**What you are asked to do**. Please format each line of the data below as a Markdown table with the columns "Number" and "Data line", skipping blank lines. Leave the pictures out of the table.
• • • • • • •
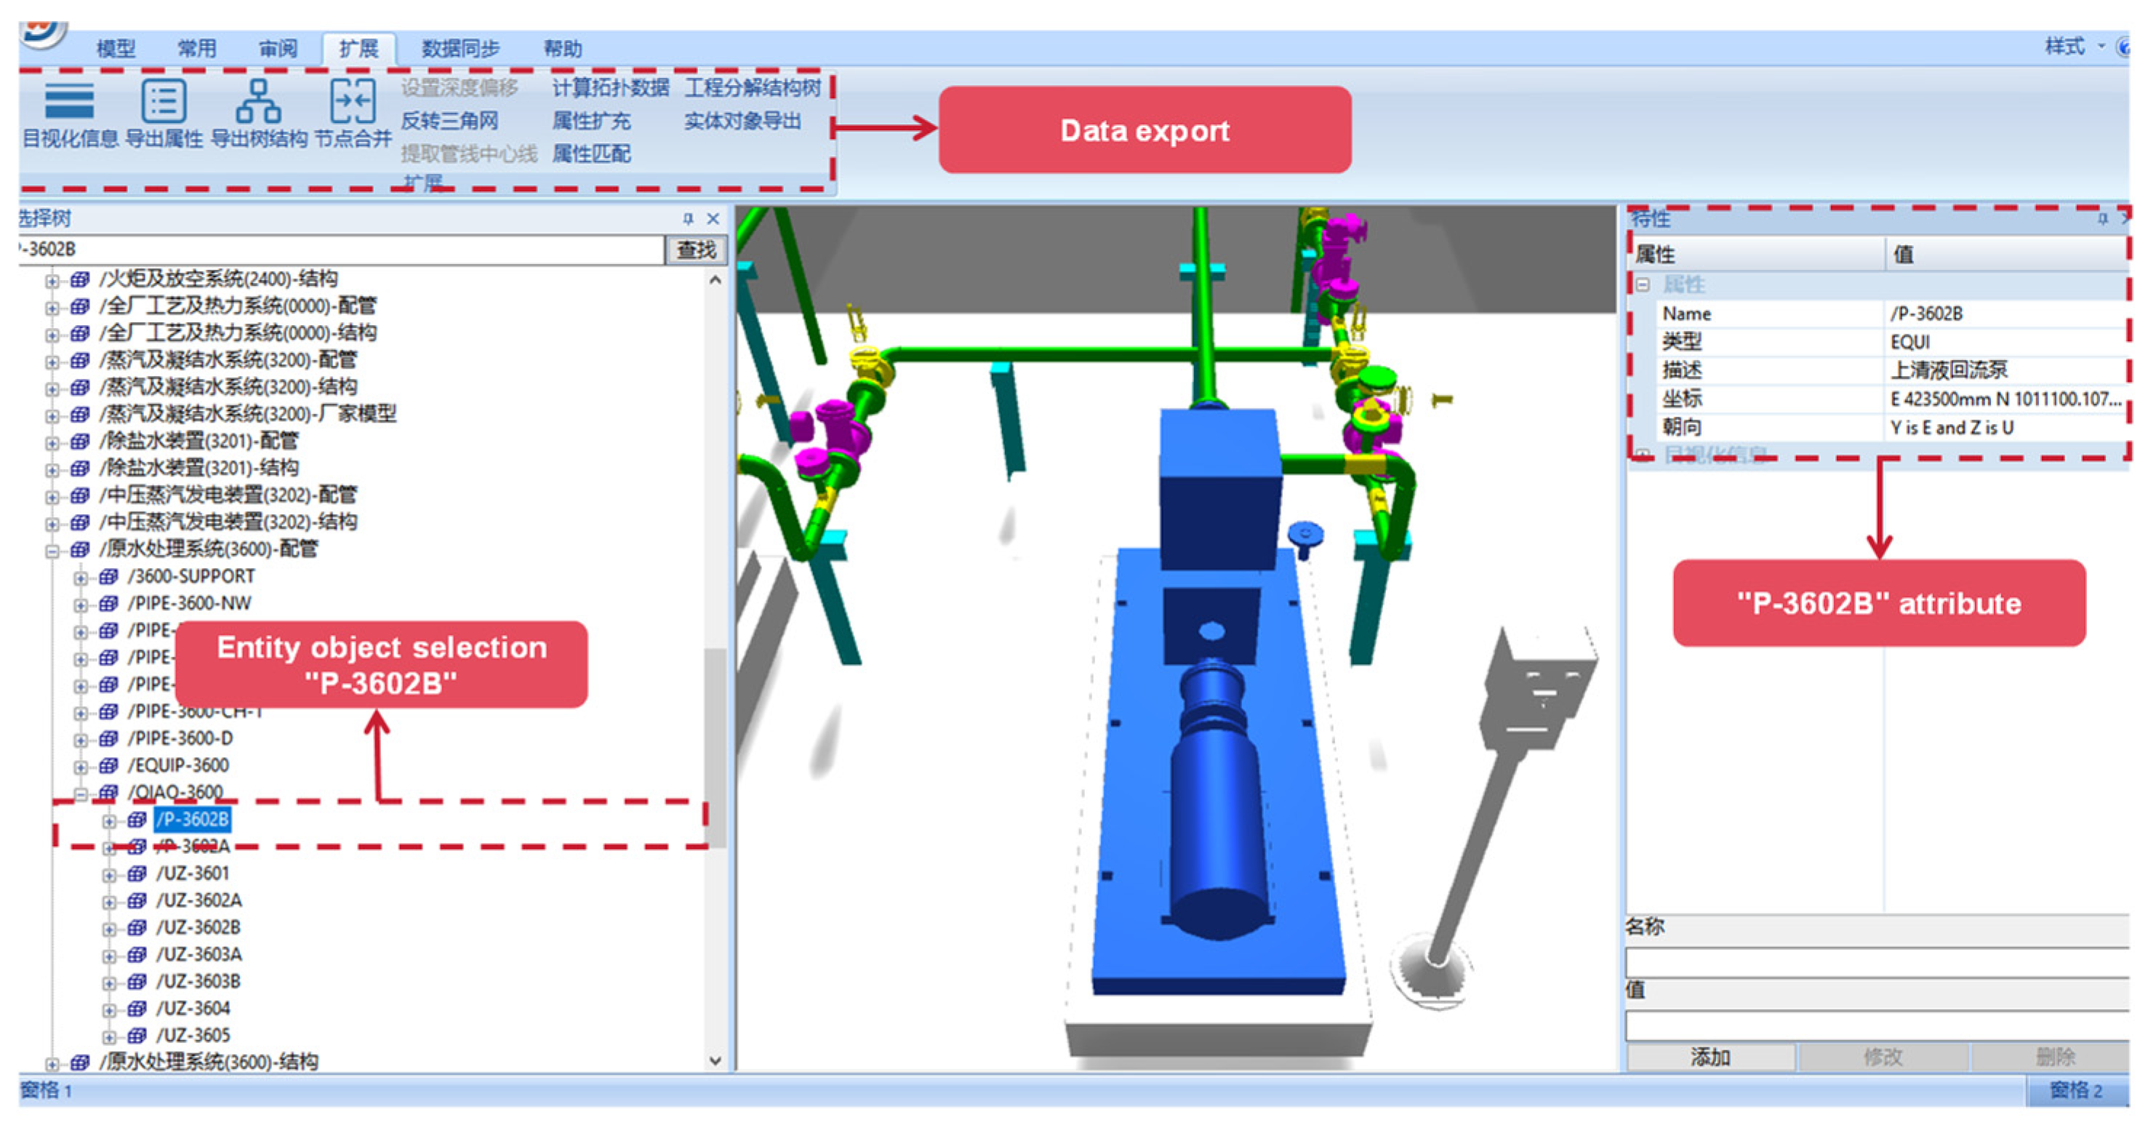Click the 节点合并 node merge icon
2156x1131 pixels.
[352, 101]
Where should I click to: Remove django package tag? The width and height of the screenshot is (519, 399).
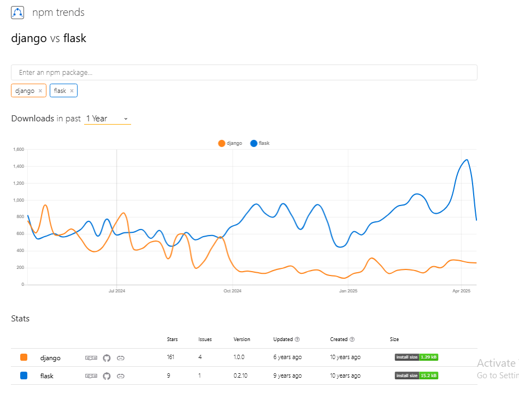(x=40, y=91)
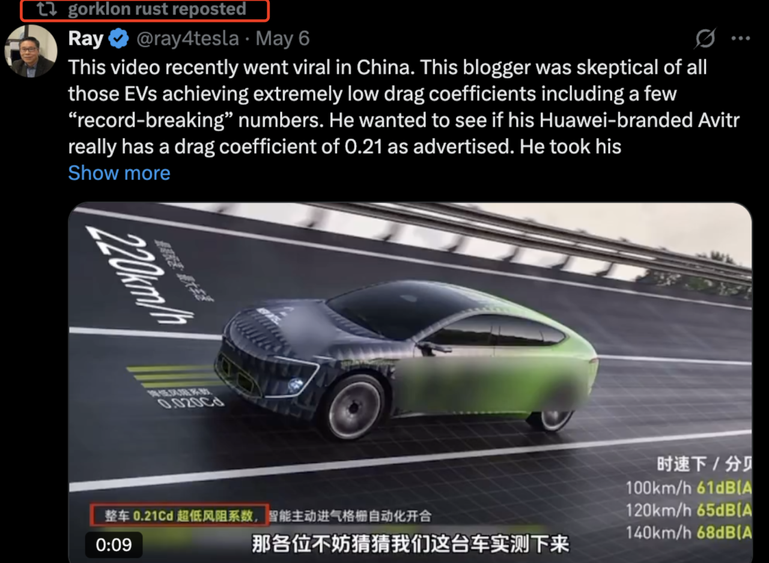769x563 pixels.
Task: Click the red-boxed 0.21Cd caption in the video
Action: 179,515
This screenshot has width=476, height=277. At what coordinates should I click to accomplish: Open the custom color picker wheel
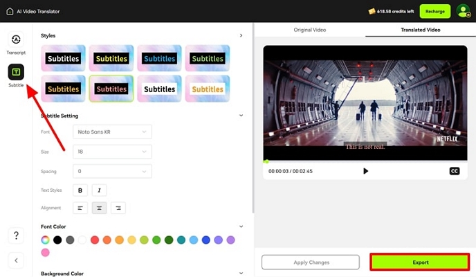coord(46,240)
• • • • • • •
**The answer**.
| Number | Data line |
|---|---|
| 1 | Click the 节点合并 node merge icon |
| 2 | 2156x1131 pixels. |
| 3 | [352, 101] |
| 4 | Where should I click to: Remove django package tag? The width and height of the screenshot is (519, 399). |
| 5 | (x=40, y=91) |
| 6 | 769x563 pixels. |
| 7 | Task: Click the red-boxed 0.21Cd caption in the video |
| 8 | Action: 179,515 |
| 9 | This screenshot has width=476, height=277. At what coordinates should I click to accomplish: Open the custom color picker wheel |
| 10 | coord(46,240) |